> **Given problem**
Return the lines from the line with "Click the Collapse All Entries link" to the line with "point(163,221)" as a JSON list of strings, one string per line, skipping blank lines. Leave the pictures out.

> **Supplied data**
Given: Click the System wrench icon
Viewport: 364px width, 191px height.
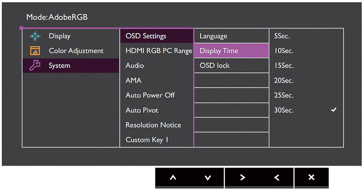Looking at the screenshot, I should click(35, 65).
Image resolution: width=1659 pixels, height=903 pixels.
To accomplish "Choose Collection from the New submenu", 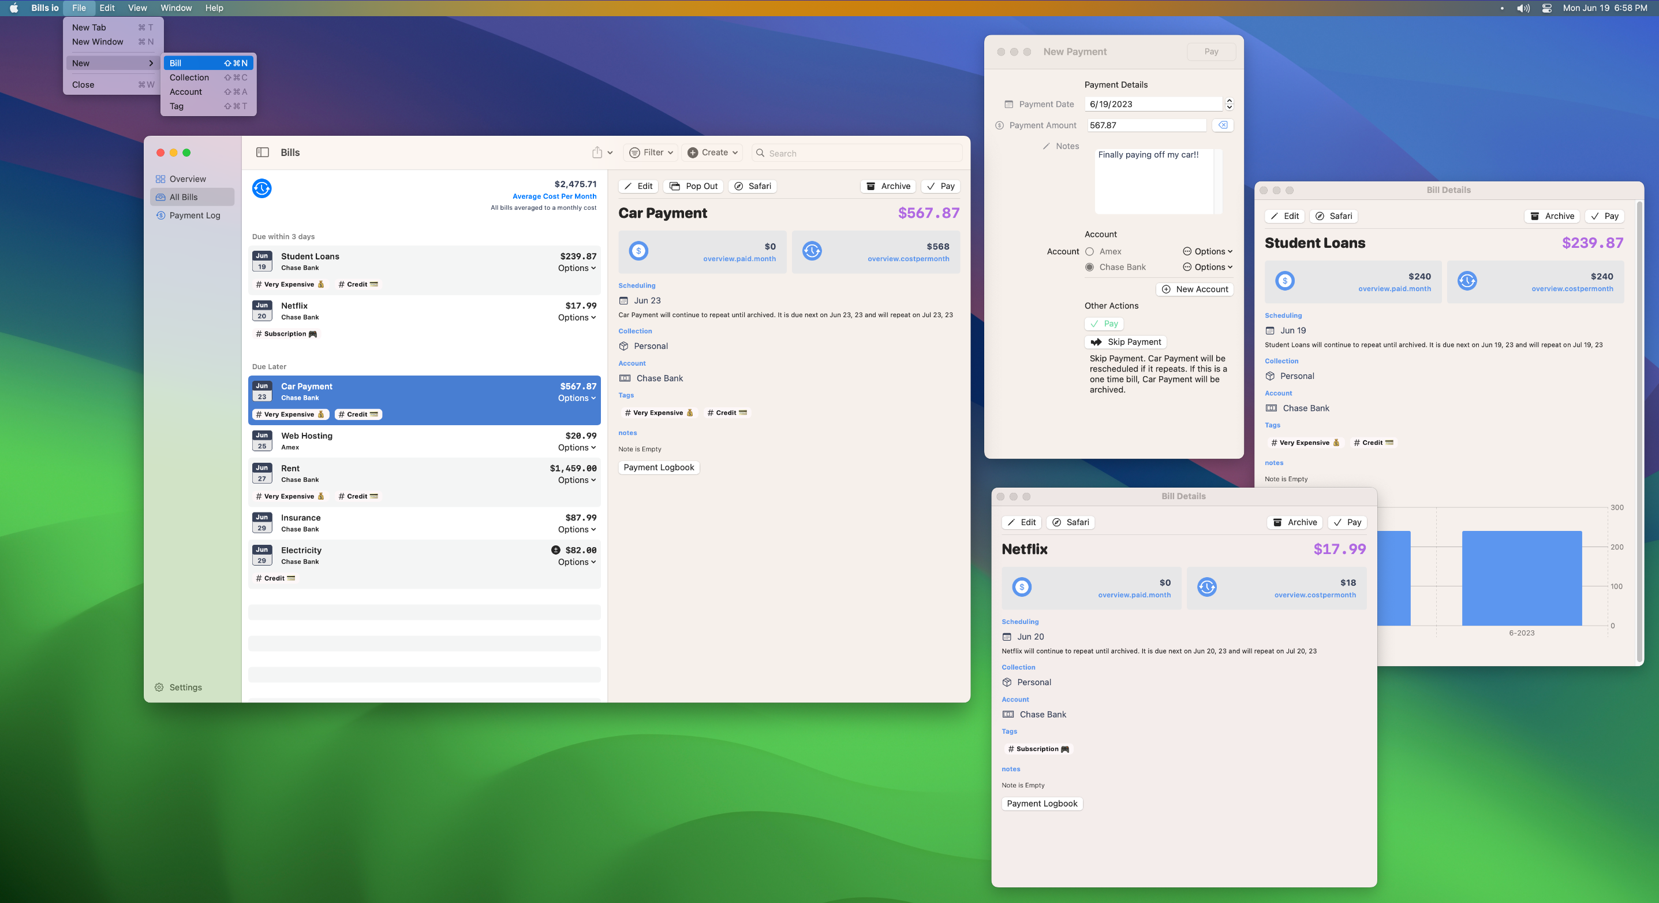I will (x=189, y=77).
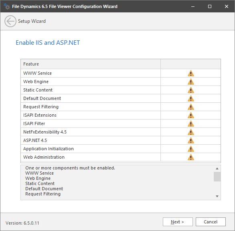
Task: Click the back arrow beside Setup Wizard
Action: coord(10,21)
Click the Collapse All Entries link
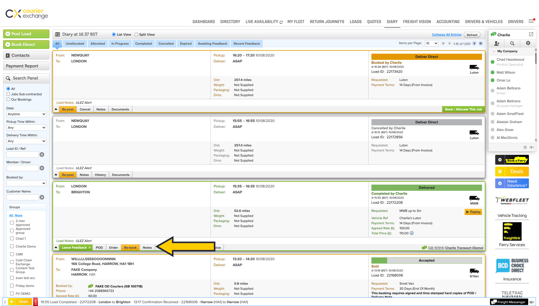The image size is (539, 306). click(x=446, y=35)
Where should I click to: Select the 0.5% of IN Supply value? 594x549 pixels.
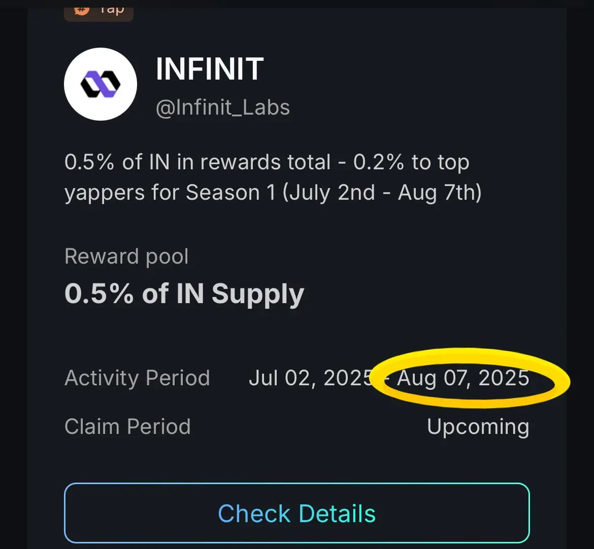184,294
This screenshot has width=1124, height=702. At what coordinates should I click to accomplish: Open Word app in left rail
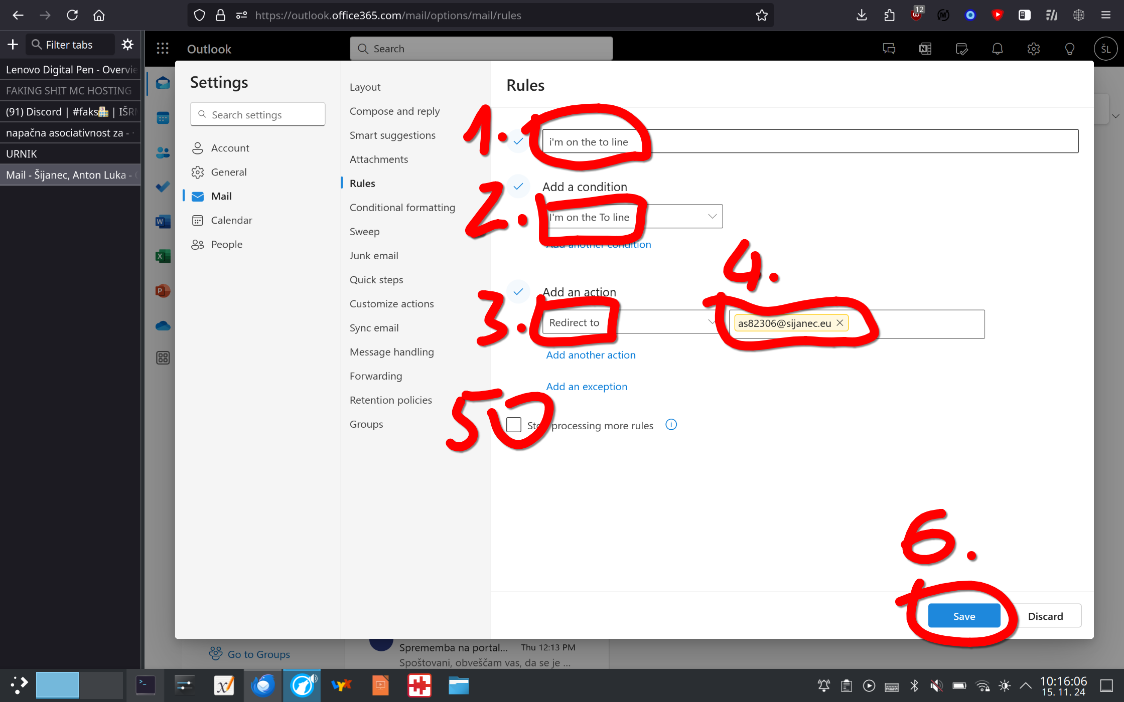point(163,221)
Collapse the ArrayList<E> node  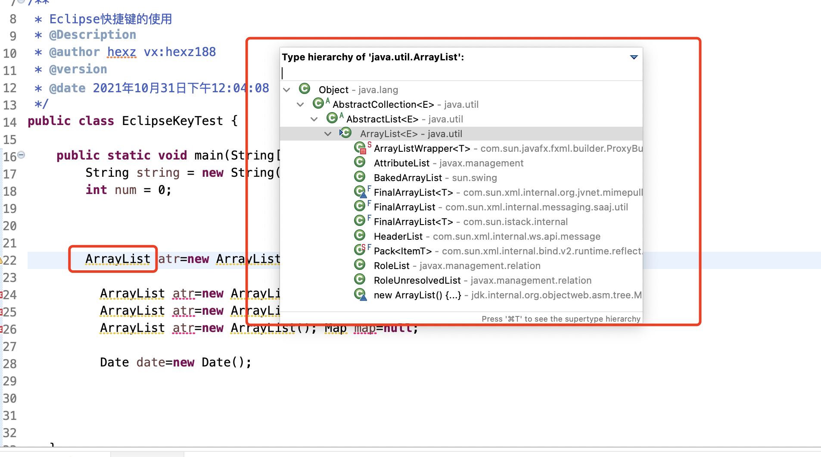pyautogui.click(x=328, y=134)
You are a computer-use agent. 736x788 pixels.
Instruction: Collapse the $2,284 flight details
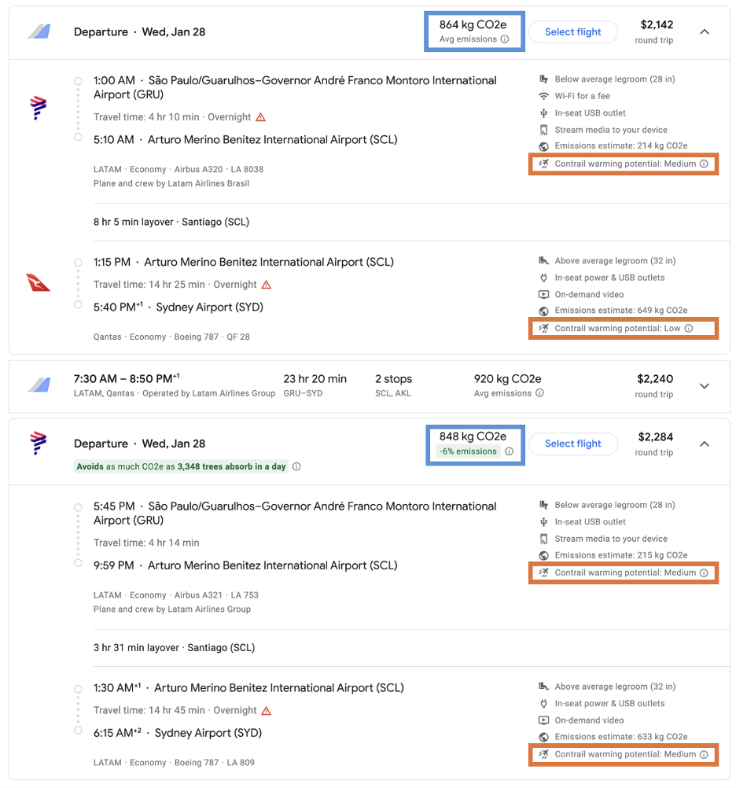click(705, 444)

> **Problem solution**
[
  "Click the Collapse All Entries link",
  "The image size is (539, 306). click(x=446, y=35)",
  "Where should I click to: Select the 0.5% of IN Supply value? 594x549 pixels.",
  "184,294",
  "This screenshot has width=1124, height=702. At what coordinates should I click to accomplish: Open Word app in left rail",
  "point(163,221)"
]